You may have previously seen a version of this problem where the breakdown to two distinct
squares was done separately for one number at the time. However, now that we are dealing with
numbers in bulk so that the answers to these numbers are highly interrelated, you might want to
loop through all possible combinations of values of a and b whose squares are less than n and fill
the result table that way, instead of looping through all numbers less than n separately, and for each
such number in turn, try to construct a breakdown as two squares from scratch...

public static boolean[] subtractSquare(int n)

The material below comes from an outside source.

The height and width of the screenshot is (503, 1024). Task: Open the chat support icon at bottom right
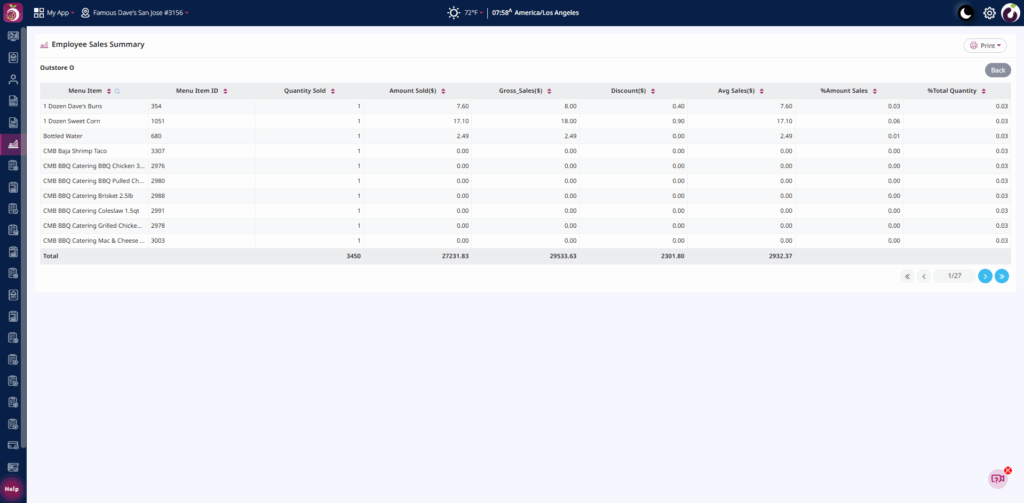(x=997, y=479)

Subtract a square is an interesting impartial game of mental arithmetic for two players. The players
take turns moving from the current number n into any smaller natural number that can be reached
by subtracting some square of a positive integer from n without going below zero. For example, if
the current number n = 15, the player whose turn it is to play must move into one of the three
possible states 14, 11, and 6 of his choice. The player who moves to zero wins the game, since the
opponent cannot make a move.

Using the standard terminology of this sort of impartial combinatorial games, the state 0 in which
no moves are possible is losing or cold . In general, each state is winning or hot if there exists a
move into some cold state, and cold if no such move exists. This rule makes n = 1 to be hot, since
subtracting 1 wins the game, and n = 2 to be cold, since the one possible move from there moves
into a cold state. The infinite sequence of cold states in this game begins with 0, 2, 5, 7, 10, 12, 15,
17, 20, 22, 34, 39, ...

This method should create and return an n -element array of truth values so that the element in
position i is true if the state i is hot, and false if it is cold. Notice that this method should be filling
the result array from left to right, since to determine whether the current position is hot or cold, all
the information needed to make that decision is laid out in the open in the lower-numbered states
whose heat values we have already filled in...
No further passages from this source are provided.